Why Louisianans Swear This Po’boy Shop Is The State’s Best Kept Secret

Right off the University of Louisiana at Lafayette campus sits Olde Tyme Grocery, a sandwich shop that’s been part of local life for as long as most folks can remember.

It’s the kind of place where the line wraps around the building on Fridays, especially during Lent, and nobody minds waiting. The bread is soft, the seafood is fried just right, and the crew behind the counter keeps things moving with a smile.

I’ve stopped there more times than I can count, and every visit feels like stepping into a Louisiana tradition that never gets old.

Right Next To Campus Life

Students at UL Lafayette stumble onto this place during freshman year and never really leave. Parents visiting for game weekends get dragged here by their kids who insist it’s better than any restaurant downtown.
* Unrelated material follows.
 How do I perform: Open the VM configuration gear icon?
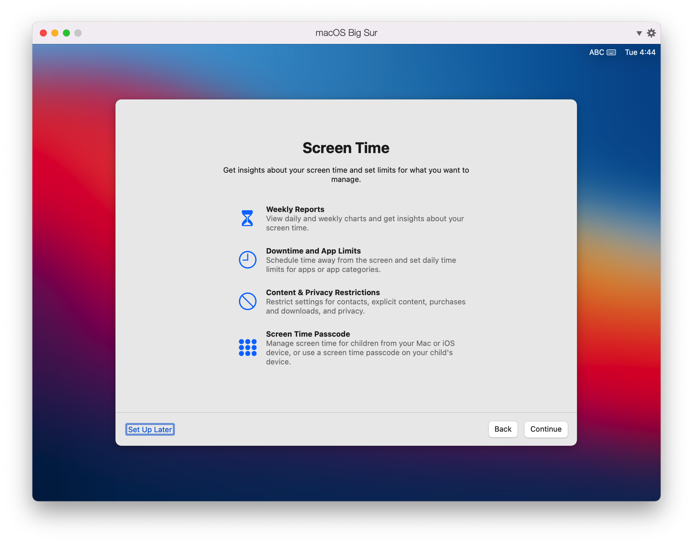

The location puts it square in the middle of campus energy without the tourist crowds. Generations of Ragin’ Cajuns have lined up at the same counter, ordered the same sandwiches, and sat on the same worn stools.

It feels less like a business and more like someone’s kitchen that happens to serve the public.

Lent Brings Out The Crawfish Crowds

When Lent rolls around, the fried crawfish po’boy becomes the only thing anyone talks about. Lines form before the doors even open, and regulars know to call ahead if they want any hope of beating the lunch rush.

Catholics observing meatless Fridays pack the place, but plenty of folks just use Lent as an excuse to eat more seafood. The crawfish gets fried crispy, piled high, and dressed with whatever fixings you want.

Staff moves fast during this season, but the quality never slips.

Acadiana Bread Makes All The Difference

The bread here is classic Acadiana French, baked fresh and delivered daily. It has that perfect crackly crust on the outside and stays soft enough inside to soak up all the good stuff without falling apart in your hands.

You can taste the difference between this and the generic loaves some shops use to cut costs. The bread holds up under weight, whether you load it with fried shrimp or a messy roast beef with gravy.

Good bread turns a decent sandwich into something worth driving across town for.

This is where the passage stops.